We have done some board drawings of how we could extend Unfetter to support purple teams planning. I think what I want to know is what is the outcome you wish to get from a purple team tracking system. And how could you see those results be used to improve a network's protections?

Also, we do have Taxii servers and clients coming out in the next release. So you could push/pull from products like vectr. We have to create extended objects to support our assessments, but there are a lots of stix objects, like Campaigns, that are great for purple team systems.

[WJDigby]

Thanks for the quick response.

At a high level, the outcome from a purple team tracking system would likely be a sort of heat map of what ATT&CK techniques have been tested, and the results of those tests. Results could be used to improve a network's protections by helping the organization identify gaps in defensive tooling and analytics, or weaknesses in the processes that support those defenses.

More specifically, a system might track:

• What ATT&CK techniques were tested in a given campaign / operation / exercise?
• What was the result of those techniques? (e.g. were they successful? detected? prevented?)
• An aggregate view of all techniques tested across all campaigns and the results (producing the comprehensive heat map)

CMMI-like maturity levels seem common for measuring elements like prevention and detection, even if the ratings are qualitative at some level.

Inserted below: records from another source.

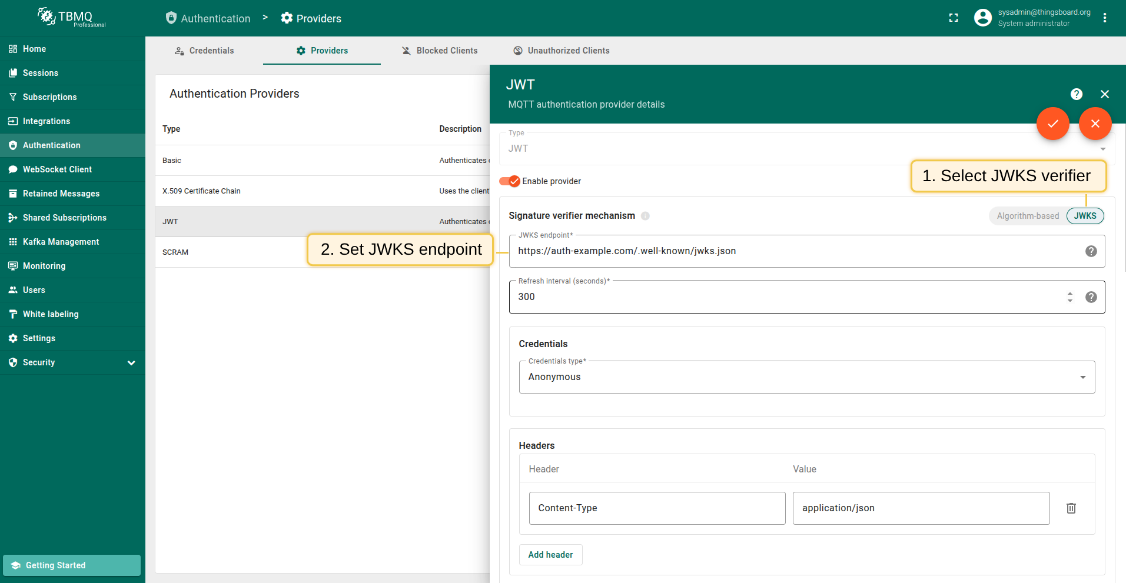Viewport: 1126px width, 583px height.
Task: Click the orange X cancel changes button
Action: click(1095, 124)
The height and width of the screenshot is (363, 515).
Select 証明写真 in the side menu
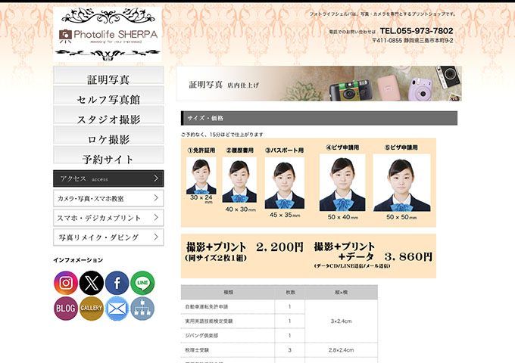tap(108, 79)
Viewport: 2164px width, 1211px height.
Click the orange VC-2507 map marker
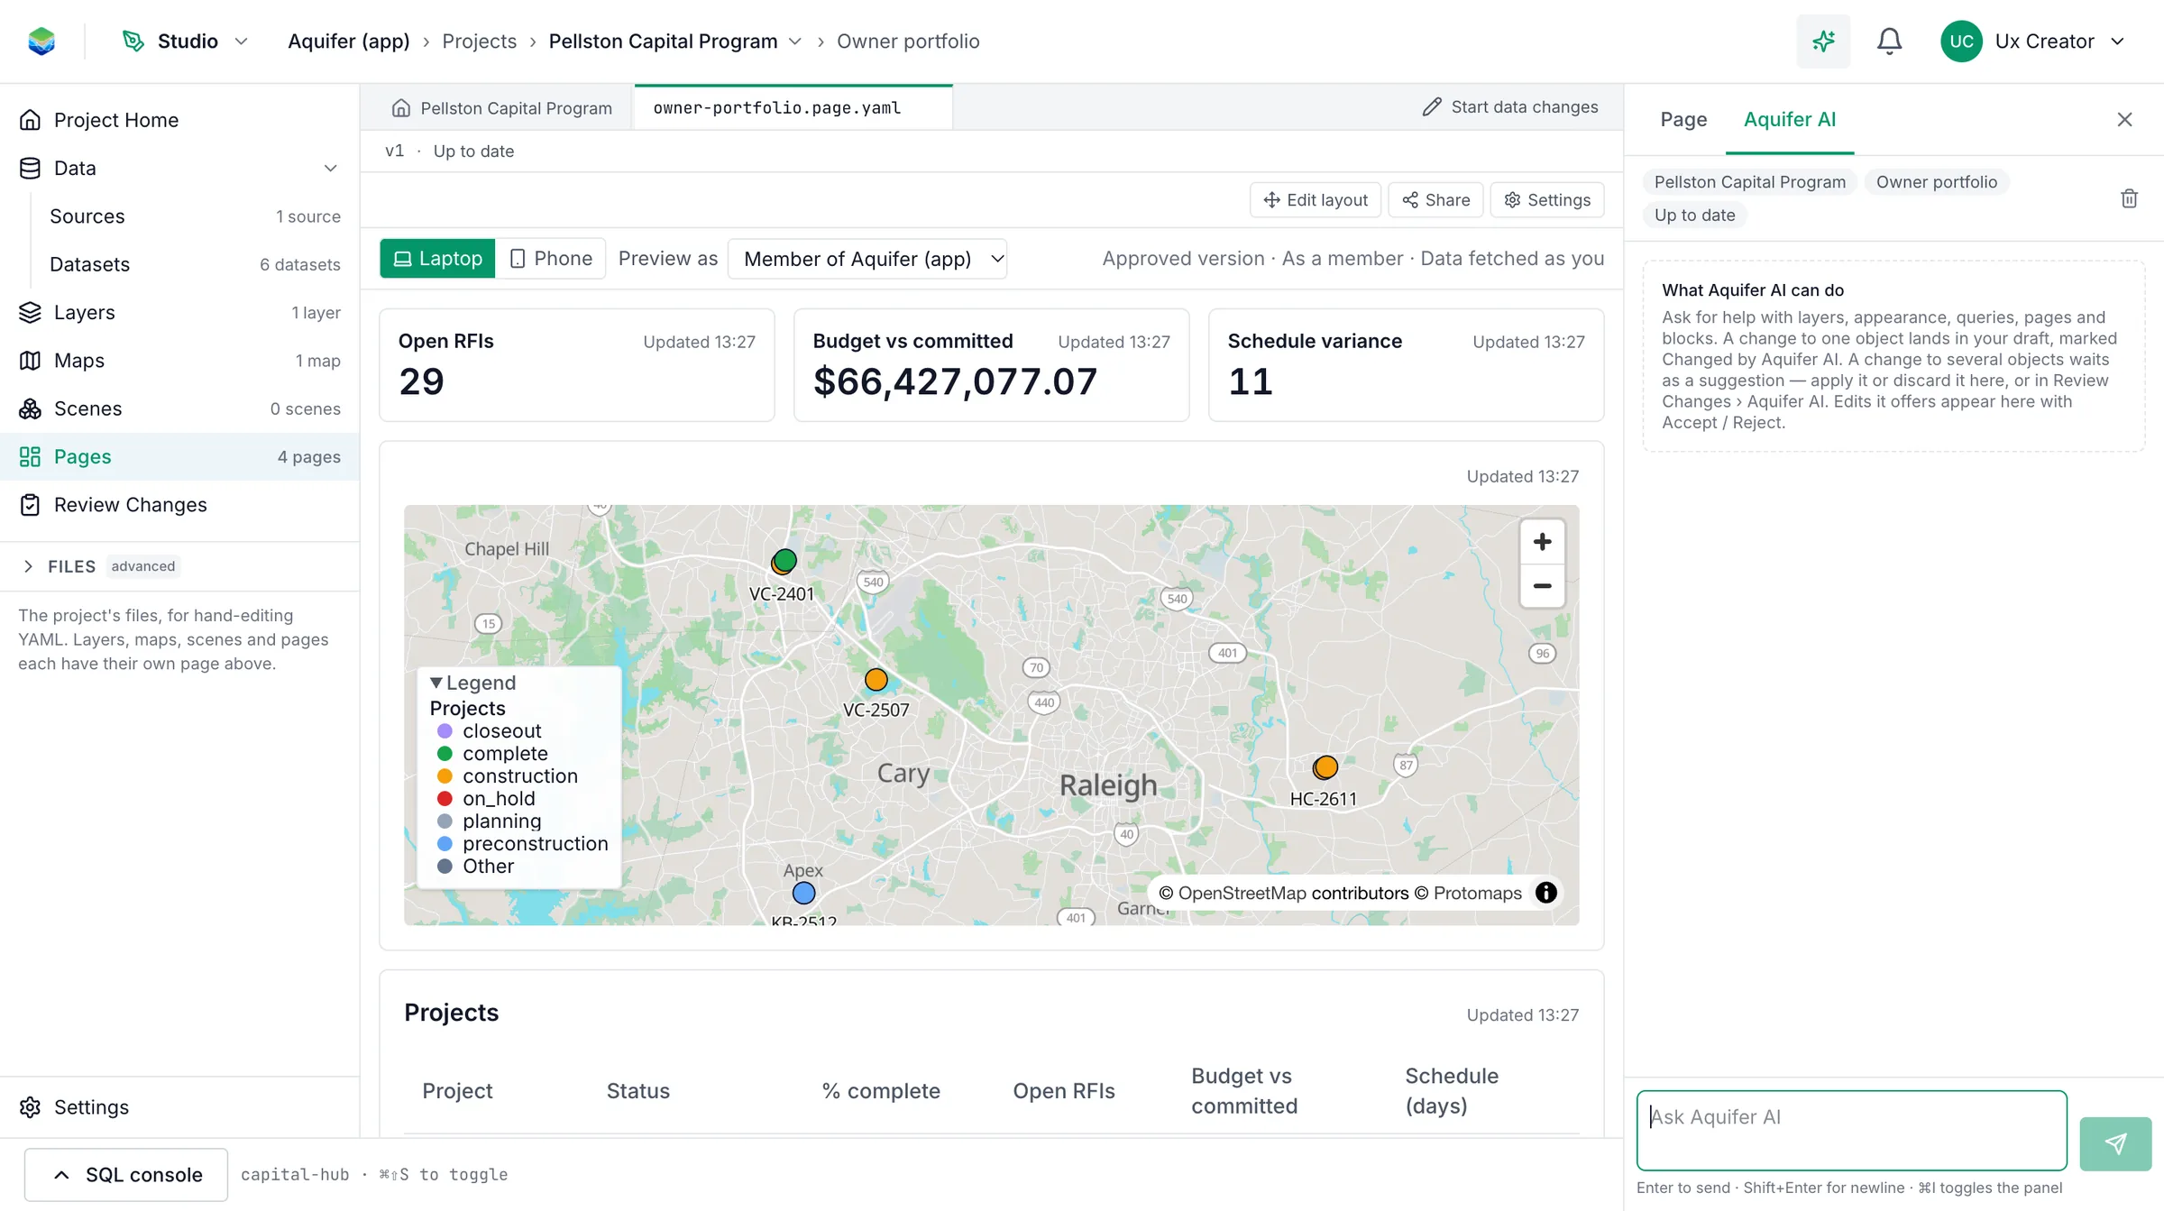(x=876, y=680)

Let me know if that makes sense, and where I could provide more detail.

[infosec-alchemist]

thanks, that is some good feedback.

Tracking the given campaign / operation / excercise could be done now with the Threat Dashboard. However, we are about to redesign it to be easier for data entry.

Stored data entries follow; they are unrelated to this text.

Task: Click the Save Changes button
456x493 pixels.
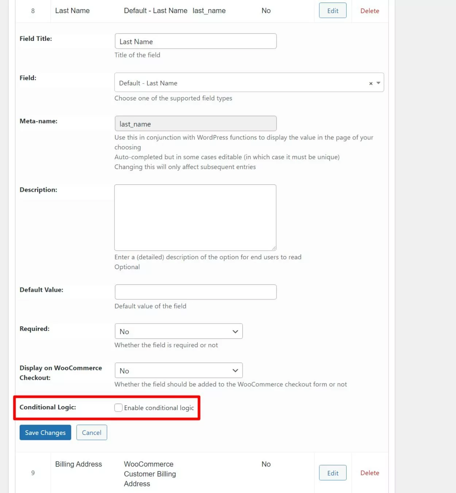Action: coord(45,432)
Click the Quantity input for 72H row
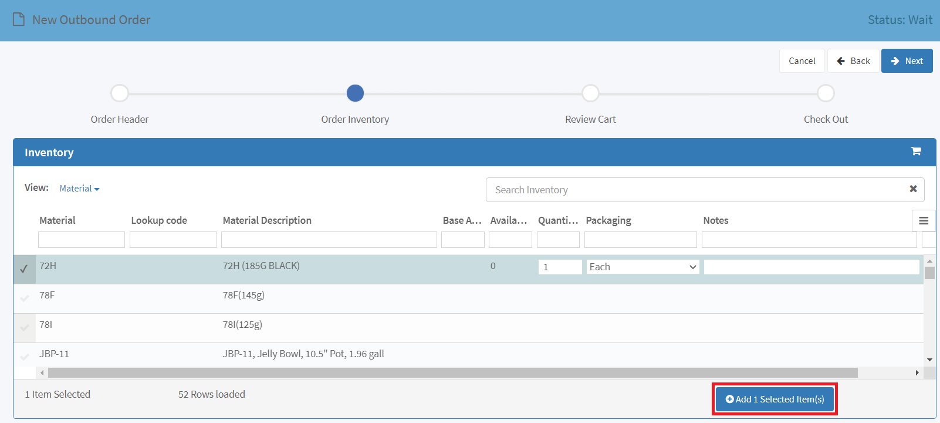This screenshot has height=423, width=940. pyautogui.click(x=560, y=267)
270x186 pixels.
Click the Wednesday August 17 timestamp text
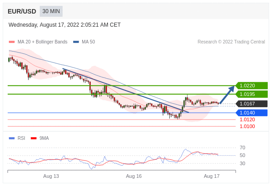(65, 25)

Tracking the "Results", I would assume would be text, maybe with a pass/fail rating to see if objective was met? That might be the one thing we don't have, but we could support it. The threat dashboard is assuming that its tracking successful campaigns. Unsuccessful would be just as interesting also.

[WJDigby]

I will have to revisit the Threat Dashboard in the existing release.

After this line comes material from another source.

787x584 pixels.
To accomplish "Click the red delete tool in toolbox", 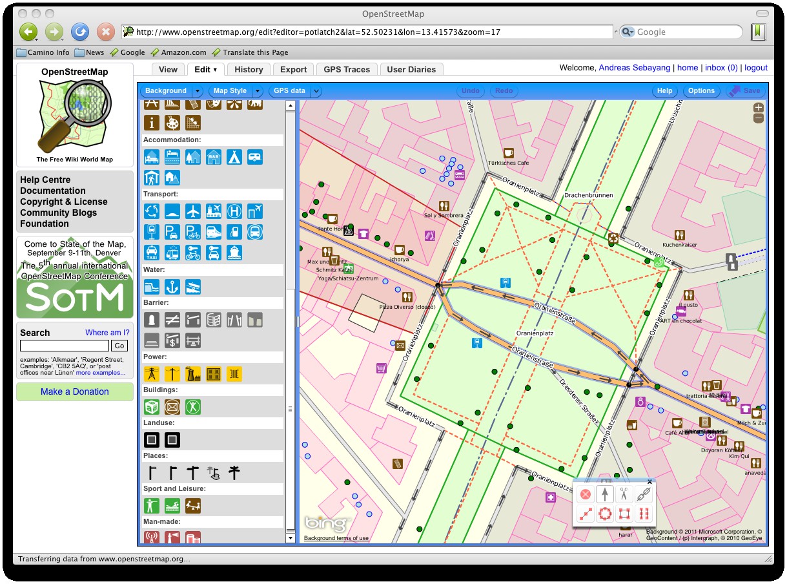I will (585, 494).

Often I think results are scored on a somewhat qualitative 0-5 or 1-5 grade scale.

Here's an example using 0-5 (None, Poor, Fair, Good, Very Good, Excellent). Though that heat map was built for Threat Hunting, the same principle applies. "0" would imply the ATT&CK technique was successful and went undetected, whereas "5" would imply the technique was detected and prevented as well as one could hope it to be. I suspect individual teams might want the flexibility to define or incorporate their organization's scale. Not sure how hard that flexibility would be to incorporate.

[ghost]

Hi,

I too am interested in how this could be used to track purple team style engagements and this seems a great tool. However I am struggling to find a way to add techniques to a intrusion set. I have created a new Intrusion Set from the STIX Section, then go to the Intrusion Set Dashboard choose my Intrusion Set i have just created but there does not seem a way to add/drag the Technique from the heatmap to the Intrusion Set? Am I missing something.

This way you could build your purple team exercise up adding a new intrusion set each detailing only those techniques used in the attack and track the ability of the blue team to detect and respond through an assessment.

[ghost]

@mpgough, the Intrusion Set Dashboard only shows the relationship between intrusion sets and attack patterns; it does not allow you to perform any edits of those relationships. You will need to add a STIX relationship in the database to associate an intrusion set to the attack patterns it uses. You will have to do this manually, as there is currently no way to add relationships using the UI.

[ghost]

OK thanks will take a look in the DB. This would make a great feature for the UI.

[infosec-alchemist]

Unfetter is going into hiatus for the time being. Since this request is beyond scope, I am going to close it. Hopefully the team can pick it up again one day.